● What the exercise asks
Rewrite the listing below as a JSON list of strings, one string per line, leaving out blank lines.
◇ ◇ ◇ ◇
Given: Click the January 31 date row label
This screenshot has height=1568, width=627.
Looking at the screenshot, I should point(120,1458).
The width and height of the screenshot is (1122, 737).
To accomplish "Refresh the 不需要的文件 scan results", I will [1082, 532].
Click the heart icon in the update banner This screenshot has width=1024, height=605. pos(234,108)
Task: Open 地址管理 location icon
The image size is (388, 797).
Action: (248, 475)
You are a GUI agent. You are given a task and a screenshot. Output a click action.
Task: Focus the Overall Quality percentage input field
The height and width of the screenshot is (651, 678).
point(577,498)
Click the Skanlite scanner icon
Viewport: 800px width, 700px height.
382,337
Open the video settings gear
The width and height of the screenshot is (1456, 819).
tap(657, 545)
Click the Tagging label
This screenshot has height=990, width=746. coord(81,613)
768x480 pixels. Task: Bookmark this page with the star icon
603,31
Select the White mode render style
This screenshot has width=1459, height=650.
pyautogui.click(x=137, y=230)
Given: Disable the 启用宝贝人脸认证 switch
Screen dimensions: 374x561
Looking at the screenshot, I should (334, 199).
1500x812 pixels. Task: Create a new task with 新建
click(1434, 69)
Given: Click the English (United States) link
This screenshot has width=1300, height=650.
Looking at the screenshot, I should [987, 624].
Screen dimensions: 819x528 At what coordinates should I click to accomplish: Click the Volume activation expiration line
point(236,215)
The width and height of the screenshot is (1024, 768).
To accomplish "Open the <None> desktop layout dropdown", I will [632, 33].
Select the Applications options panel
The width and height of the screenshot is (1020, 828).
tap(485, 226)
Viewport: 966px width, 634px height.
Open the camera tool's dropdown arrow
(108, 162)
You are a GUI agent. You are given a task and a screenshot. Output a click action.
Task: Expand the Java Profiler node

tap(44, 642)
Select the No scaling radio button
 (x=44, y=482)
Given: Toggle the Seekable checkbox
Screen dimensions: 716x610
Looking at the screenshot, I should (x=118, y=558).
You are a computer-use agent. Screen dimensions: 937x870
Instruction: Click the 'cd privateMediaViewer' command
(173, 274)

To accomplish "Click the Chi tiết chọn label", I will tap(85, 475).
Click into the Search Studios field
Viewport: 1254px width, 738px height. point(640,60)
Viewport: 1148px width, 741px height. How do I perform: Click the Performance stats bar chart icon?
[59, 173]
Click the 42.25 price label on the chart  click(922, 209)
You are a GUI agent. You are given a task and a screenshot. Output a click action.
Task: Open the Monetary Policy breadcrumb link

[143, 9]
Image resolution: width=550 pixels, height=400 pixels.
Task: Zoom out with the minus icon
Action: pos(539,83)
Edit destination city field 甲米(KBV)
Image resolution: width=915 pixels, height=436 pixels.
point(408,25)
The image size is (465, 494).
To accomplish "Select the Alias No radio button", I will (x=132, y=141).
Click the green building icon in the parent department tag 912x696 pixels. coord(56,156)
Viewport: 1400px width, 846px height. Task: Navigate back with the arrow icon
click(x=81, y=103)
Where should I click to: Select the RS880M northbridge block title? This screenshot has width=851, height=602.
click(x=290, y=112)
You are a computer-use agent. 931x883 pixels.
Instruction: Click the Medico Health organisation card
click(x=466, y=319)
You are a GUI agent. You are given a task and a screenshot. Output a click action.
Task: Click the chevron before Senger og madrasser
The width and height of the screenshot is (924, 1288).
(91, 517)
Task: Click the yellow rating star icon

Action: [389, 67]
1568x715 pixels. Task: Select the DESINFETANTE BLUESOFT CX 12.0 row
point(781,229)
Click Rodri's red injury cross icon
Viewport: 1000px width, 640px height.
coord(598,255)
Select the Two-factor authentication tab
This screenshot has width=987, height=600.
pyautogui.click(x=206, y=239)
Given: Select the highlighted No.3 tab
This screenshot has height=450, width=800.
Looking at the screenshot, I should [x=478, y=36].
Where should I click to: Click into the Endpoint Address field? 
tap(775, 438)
◇ ◇ ◇ ◇
● Correct response
[
  "Given: Click the January 31 date row label",
  "This screenshot has height=1568, width=627.",
  "Looking at the screenshot, I should point(120,1458).",
  "The width and height of the screenshot is (1122, 737).",
  "To accomplish \"Refresh the 不需要的文件 scan results\", I will [1082, 532].",
  "Click the heart icon in the update banner This screenshot has width=1024, height=605. pos(234,108)",
  "Task: Open 地址管理 location icon",
  "The image size is (388, 797).",
  "Action: (248, 475)",
  "You are a GUI agent. You are given a task and a screenshot. Output a click action.",
  "Task: Focus the Overall Quality percentage input field",
  "The height and width of the screenshot is (651, 678).",
  "point(577,498)",
  "Click the Skanlite scanner icon",
  "Viewport: 800px width, 700px height.",
  "382,337",
  "Open the video settings gear",
  "The width and height of the screenshot is (1456, 819).",
  "tap(657, 545)",
  "Click the Tagging label",
  "This screenshot has height=990, width=746. coord(81,613)",
  "768x480 pixels. Task: Bookmark this page with the star icon",
  "603,31",
  "Select the White mode render style",
  "This screenshot has width=1459, height=650.",
  "pyautogui.click(x=137, y=230)",
  "Given: Disable the 启用宝贝人脸认证 switch",
  "Screen dimensions: 374x561",
  "Looking at the screenshot, I should (334, 199).",
  "1500x812 pixels. Task: Create a new task with 新建",
  "click(1434, 69)",
  "Given: Click the English (United States) link",
  "This screenshot has width=1300, height=650.",
  "Looking at the screenshot, I should [987, 624].",
  "Screen dimensions: 819x528 At what coordinates should I click to accomplish: Click the Volume activation expiration line",
  "point(236,215)",
  "The width and height of the screenshot is (1024, 768).",
  "To accomplish \"Open the <None> desktop layout dropdown\", I will [632, 33].",
  "Select the Applications options panel",
  "The width and height of the screenshot is (1020, 828).",
  "tap(485, 226)",
  "Viewport: 966px width, 634px height.",
  "Open the camera tool's dropdown arrow",
  "(108, 162)",
  "You are a GUI agent. You are given a task and a screenshot. Output a click action.",
  "Task: Expand the Java Profiler node",
  "tap(44, 642)",
  "Select the No scaling radio button",
  " (x=44, y=482)",
  "Given: Toggle the Seekable checkbox",
  "Screen dimensions: 716x610",
  "Looking at the screenshot, I should (x=118, y=558).",
  "You are a computer-use agent. Screen dimensions: 937x870",
  "Instruction: Click the 'cd privateMediaViewer' command",
  "(173, 274)",
  "To accomplish \"Click the Chi tiết chọn label\", I will tap(85, 475).",
  "Click into the Search Studios field",
  "Viewport: 1254px width, 738px height. point(640,60)",
  "Viewport: 1148px width, 741px height. How do I perform: Click the Performance stats bar chart icon?",
  "[59, 173]",
  "Click the 42.25 price label on the chart  click(922, 209)",
  "You are a GUI agent. You are given a task and a screenshot. Output a click action.",
  "Task: Open the Monetary Policy breadcrumb link",
  "[143, 9]",
  "Image resolution: width=550 pixels, height=400 pixels.",
  "Task: Zoom out with the minus icon",
  "Action: pos(539,83)",
  "Edit destination city field 甲米(KBV)",
  "Image resolution: width=915 pixels, height=436 pixels.",
  "point(408,25)",
  "The image size is (465, 494).",
  "To accomplish \"Select the Alias No radio button\", I will (x=132, y=141).",
  "Click the green building icon in the parent department tag 912x696 pixels. coord(56,156)",
  "Viewport: 1400px width, 846px height. Task: Navigate back with the arrow icon",
  "click(x=81, y=103)",
  "Where should I click to: Select the RS880M northbridge block title? This screenshot has width=851, height=602.",
  "click(x=290, y=112)",
  "You are a computer-use agent. 931x883 pixels.",
  "Instruction: Click the Medico Health organisation card",
  "click(x=466, y=319)",
  "You are a GUI agent. You are given a task and a screenshot. Output a click action.",
  "Task: Click the chevron before Senger og madrasser",
  "The width and height of the screenshot is (924, 1288).",
  "(91, 517)",
  "Task: Click the yellow rating star icon",
  "Action: [389, 67]",
  "1568x715 pixels. Task: Select the DESINFETANTE BLUESOFT CX 12.0 row",
  "point(781,229)",
  "Click Rodri's red injury cross icon",
  "Viewport: 1000px width, 640px height.",
  "coord(598,255)",
  "Select the Two-factor authentication tab",
  "This screenshot has width=987, height=600.",
  "pyautogui.click(x=206, y=239)",
  "Given: Select the highlighted No.3 tab",
  "This screenshot has height=450, width=800.",
  "Looking at the screenshot, I should [x=478, y=36].",
  "Where should I click to: Click into the Endpoint Address field? ",
  "tap(775, 438)"
]